# Observability of a discrete time system

Im a 2nd year mathematics student, and I have to do a project for the course Systems Theory. The project is about a discrete time system. We have only dealt with continuous time systems so far in the course, so there is no literature I can use. I have already expressed the matrices of the discrete time system in terms of the sampling period T and the matrices of the continuous time system.

Now I have to show that the discrete time system is observable, given that the continuous time system is observable. One way to tackle this problem is to show that $\langle$kerH $\mid$ F $\rangle$ = {0}, where H = C and F = $e^{At}$ in terms of the matrix of the continuous time system, $\Sigma$, which is given by:

x' = Ax + Bu

y = Cx

I know that in order to show this, I have to show that the observability matrix [ \begin{matrix} C \\ C e^{At} \\ Ce^{2At} \\ \cdot \\ \cdot \\ \cdot \\ Ce^{(n-1)At} \end{matrix} ] has rank n. This is the dimension of the matrix A and the length of the vector x. Since $\Sigma$ is observable, I already know that the matrix
[ \begin{matrix} C \\ CA \\ CA^{2} \\ \cdot \\ \cdot \\ \cdot \\ CA^{n-1} \end{matrix} ] has rank n.

However, I have no idea how to prove this for the discrete time system! I really hope someone can help me with this, since Ive already been working on it for almost 3 weeks right now.

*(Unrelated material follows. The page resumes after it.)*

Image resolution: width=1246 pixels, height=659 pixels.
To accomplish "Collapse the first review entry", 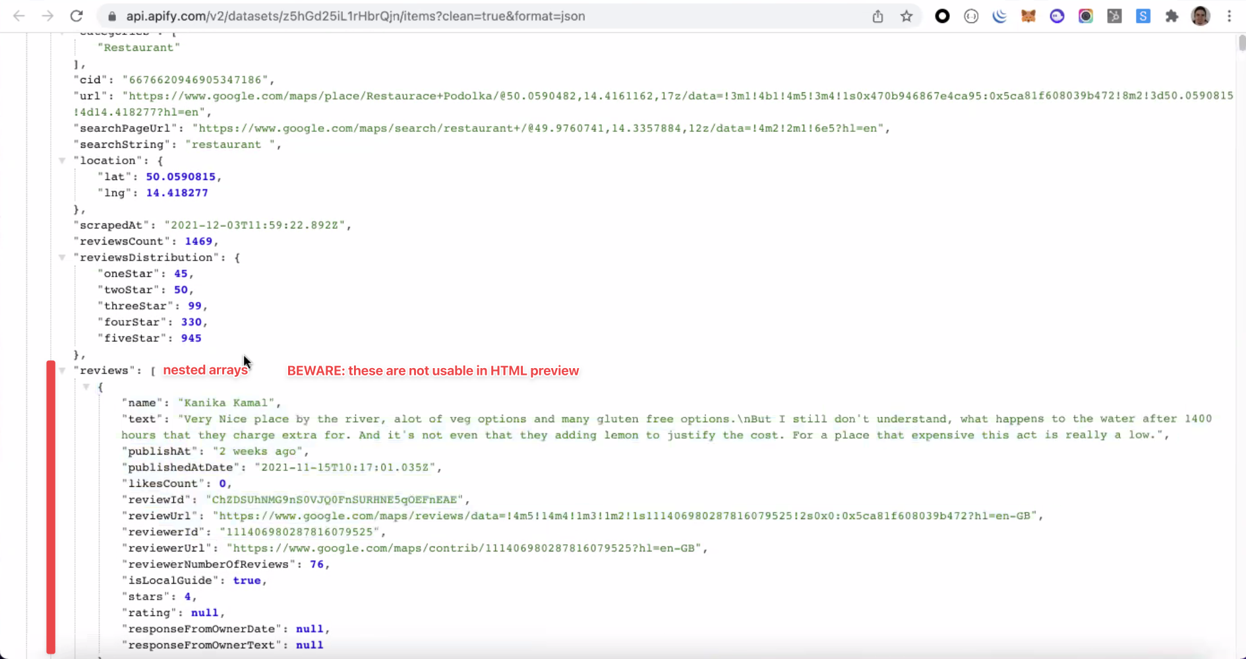I will pyautogui.click(x=87, y=387).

• The matrix exponential is a power-series, $e^A = \sum_{k=0}^\infty{1 \over k!}A^k$, so I think it should be essentially equivalent to what you've already done for the continuous-time system. – Steve Heim Dec 29 '16 at 6:10

Using the same trick based on the Cayley-Hamilton theorem that is used to show that one can stop constructing the observability matrix with the term in ower $n-1$, one should be able to convert the 1st observability matrix in the question into a form similar to the 2nd. It's a good exercise!